DOF - Discovery on Fennis' process #154

Closed britt-allen closed 11 months ago

britt-allen commented 1 year ago

[x] Discovery on current process for flagging data and using in analysis
[x] Process for doing data updates to footprints
[x] Flagging specific footprints as bad (logic behind this manual process)
[x] Brainstorm how to preserve previous data updates so they’re not overwritten when new data become available
[x] Code samples
[x] https://github.com/cagov/data-infrastructure/issues/155
[x] Get a better understanding of how they use this data in decision making (Reports, emails, etc. Can we review? Are these relevant)

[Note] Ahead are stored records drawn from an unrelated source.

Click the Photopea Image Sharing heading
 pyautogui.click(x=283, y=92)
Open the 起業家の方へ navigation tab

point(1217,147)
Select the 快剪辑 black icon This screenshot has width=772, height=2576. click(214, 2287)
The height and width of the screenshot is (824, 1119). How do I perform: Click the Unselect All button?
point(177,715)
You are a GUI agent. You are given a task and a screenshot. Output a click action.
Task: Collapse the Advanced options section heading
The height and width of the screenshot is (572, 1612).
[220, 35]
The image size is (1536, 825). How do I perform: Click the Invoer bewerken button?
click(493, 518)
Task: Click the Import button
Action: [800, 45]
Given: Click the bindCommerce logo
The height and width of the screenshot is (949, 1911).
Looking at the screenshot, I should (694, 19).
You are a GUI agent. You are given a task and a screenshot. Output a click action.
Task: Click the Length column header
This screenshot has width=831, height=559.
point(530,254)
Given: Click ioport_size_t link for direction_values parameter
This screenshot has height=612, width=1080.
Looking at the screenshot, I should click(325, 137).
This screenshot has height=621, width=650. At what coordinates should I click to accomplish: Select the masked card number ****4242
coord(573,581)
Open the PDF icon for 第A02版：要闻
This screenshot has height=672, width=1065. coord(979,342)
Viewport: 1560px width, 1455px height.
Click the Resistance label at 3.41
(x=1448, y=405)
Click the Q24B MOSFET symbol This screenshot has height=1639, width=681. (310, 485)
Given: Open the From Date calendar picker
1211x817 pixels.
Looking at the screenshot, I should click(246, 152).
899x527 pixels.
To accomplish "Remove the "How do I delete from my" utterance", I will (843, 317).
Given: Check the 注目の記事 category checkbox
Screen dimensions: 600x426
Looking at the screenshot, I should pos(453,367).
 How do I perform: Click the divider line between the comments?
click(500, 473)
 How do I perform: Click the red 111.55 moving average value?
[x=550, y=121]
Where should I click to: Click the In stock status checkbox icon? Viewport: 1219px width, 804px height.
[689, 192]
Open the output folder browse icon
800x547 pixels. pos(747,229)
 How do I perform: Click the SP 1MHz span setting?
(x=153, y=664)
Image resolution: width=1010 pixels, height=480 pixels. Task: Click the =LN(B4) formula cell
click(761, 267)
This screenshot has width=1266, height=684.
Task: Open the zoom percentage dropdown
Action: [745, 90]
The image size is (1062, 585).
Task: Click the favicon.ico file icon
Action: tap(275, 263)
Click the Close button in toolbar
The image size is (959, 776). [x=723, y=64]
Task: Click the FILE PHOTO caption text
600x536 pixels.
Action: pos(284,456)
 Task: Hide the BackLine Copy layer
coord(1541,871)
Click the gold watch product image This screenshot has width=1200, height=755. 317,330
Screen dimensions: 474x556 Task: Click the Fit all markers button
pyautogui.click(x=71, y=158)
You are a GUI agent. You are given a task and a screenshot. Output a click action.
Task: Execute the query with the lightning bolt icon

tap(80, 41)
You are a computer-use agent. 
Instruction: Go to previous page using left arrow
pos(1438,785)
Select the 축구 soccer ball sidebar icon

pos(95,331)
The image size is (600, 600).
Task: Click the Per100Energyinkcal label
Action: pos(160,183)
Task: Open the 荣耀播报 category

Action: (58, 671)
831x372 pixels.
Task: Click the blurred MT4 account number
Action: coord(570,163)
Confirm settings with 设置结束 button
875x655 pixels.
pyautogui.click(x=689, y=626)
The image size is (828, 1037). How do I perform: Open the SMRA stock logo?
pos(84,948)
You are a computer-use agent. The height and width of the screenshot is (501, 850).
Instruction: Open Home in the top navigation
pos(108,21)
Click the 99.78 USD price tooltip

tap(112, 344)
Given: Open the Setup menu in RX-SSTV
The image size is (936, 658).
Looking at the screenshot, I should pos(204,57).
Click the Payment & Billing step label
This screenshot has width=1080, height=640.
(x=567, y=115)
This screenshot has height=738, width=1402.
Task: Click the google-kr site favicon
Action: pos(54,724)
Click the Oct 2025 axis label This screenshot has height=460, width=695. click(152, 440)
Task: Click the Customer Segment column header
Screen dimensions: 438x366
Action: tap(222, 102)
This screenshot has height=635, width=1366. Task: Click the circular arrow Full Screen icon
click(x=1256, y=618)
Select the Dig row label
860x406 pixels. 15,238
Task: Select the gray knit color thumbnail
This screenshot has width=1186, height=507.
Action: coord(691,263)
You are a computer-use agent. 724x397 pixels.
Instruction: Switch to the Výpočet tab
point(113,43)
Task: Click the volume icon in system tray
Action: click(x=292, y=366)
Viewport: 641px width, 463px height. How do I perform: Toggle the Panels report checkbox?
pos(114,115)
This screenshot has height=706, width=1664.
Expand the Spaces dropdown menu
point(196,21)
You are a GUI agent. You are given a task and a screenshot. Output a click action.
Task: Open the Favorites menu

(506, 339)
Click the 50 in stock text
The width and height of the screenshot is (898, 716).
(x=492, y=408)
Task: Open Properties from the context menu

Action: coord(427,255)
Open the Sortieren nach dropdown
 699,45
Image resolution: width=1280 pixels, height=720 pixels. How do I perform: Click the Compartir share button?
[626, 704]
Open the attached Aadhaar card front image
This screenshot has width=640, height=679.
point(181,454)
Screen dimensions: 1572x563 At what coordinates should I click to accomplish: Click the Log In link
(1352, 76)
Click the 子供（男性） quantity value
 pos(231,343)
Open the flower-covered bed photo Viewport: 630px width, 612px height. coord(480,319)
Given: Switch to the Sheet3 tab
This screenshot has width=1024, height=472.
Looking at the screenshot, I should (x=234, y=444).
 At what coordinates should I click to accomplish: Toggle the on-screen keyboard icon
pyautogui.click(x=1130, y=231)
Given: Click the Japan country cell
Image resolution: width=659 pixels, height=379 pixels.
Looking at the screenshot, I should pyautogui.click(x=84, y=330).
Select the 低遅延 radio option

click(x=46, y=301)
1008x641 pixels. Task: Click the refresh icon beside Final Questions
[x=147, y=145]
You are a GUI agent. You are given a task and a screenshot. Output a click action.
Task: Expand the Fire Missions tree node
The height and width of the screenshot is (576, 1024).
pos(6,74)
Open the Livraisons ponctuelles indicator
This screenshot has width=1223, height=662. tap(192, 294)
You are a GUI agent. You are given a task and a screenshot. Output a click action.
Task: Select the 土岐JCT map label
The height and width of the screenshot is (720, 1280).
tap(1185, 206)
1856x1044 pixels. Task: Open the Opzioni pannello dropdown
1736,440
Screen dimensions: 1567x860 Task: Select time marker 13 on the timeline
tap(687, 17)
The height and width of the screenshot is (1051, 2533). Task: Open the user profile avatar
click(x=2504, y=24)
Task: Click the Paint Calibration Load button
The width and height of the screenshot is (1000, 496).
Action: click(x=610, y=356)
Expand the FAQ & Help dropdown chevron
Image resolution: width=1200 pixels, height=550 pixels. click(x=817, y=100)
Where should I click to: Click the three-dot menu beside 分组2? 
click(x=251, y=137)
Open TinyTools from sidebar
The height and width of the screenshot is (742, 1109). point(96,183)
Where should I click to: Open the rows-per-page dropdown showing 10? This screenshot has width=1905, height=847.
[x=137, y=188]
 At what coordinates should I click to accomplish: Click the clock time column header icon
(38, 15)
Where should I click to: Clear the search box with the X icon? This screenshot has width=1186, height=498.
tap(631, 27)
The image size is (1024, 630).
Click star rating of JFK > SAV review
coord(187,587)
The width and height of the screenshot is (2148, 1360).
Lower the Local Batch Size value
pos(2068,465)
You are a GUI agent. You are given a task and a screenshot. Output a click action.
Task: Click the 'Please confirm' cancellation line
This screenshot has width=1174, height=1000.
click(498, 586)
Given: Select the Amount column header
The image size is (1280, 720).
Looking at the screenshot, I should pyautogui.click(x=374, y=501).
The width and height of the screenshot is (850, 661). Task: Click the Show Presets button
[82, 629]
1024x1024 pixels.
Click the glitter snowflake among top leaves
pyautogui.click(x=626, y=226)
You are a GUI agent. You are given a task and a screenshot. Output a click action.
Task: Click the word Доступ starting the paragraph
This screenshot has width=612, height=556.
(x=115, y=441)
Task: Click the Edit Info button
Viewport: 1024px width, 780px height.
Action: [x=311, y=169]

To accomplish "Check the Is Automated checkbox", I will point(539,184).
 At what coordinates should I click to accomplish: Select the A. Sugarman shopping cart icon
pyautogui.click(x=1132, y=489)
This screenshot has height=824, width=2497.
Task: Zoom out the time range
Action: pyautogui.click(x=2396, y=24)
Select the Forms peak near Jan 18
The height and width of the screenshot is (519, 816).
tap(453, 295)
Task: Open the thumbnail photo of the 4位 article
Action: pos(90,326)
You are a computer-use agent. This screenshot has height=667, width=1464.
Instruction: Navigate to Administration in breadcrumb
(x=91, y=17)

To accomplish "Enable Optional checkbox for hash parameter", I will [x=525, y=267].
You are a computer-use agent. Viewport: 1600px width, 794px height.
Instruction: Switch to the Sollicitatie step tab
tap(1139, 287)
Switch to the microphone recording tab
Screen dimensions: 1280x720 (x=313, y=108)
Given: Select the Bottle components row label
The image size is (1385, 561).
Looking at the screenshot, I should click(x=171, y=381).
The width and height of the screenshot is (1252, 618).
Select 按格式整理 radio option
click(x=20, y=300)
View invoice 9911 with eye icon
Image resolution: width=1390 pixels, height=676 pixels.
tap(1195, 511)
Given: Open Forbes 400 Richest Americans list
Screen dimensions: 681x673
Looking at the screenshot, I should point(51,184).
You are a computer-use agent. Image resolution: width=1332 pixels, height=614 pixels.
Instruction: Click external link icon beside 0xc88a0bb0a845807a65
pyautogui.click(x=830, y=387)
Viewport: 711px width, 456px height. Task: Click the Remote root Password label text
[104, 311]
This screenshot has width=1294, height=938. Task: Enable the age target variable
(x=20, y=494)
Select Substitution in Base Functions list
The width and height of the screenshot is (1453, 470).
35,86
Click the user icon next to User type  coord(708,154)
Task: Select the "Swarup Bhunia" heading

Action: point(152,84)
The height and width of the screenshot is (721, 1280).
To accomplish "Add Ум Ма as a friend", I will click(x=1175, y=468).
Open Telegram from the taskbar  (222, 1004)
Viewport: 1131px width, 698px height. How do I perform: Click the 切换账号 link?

britt-allen commented 1 year ago

Recapping what we learned during our discovery calls with @fennisreed. Fennis if I have misunderstood or missed something can you clarify for me, please? cc: @ian-r-rose

Current process for flagging data and using in analysis

Fennis intersects Parcels with BF data (BF = Building Footprint)
Fennis uses a 90% threshold to determine the retention of a BF in a parcel (meaning if 90% or more of a BF is in a parcel we make the intersection, if not we abandon the intersection?) This is currently a manual/visual process - no calculation used
If nothing has the bulk like 20%, 20%, 20%, 40%, we wanna split it (meaning if no BF takes up the majority of a parcel, 90%+, we split the parcel up with each corresponding BF?)
The final BF joined with Parcel table would have X dimensions (columns). These are:
- Parcel index (Is this something we'd create - e.g. uuid or seq4 - or do parcels already get indexed?)
- Building footprint area (This is just the geometry, correct?)
- Inverse euclidean distance raster (Distance between other building footprints - this number gives a view into housing unit density)
- Residential parcels (this column would be a flag for if a parcel is

How does Cadastral-based Expert Dasymetric System (CEDS) fit into all of this? Would this be a technique we use to add three columns to the final dataset for parcel-level population, city, and county estimates?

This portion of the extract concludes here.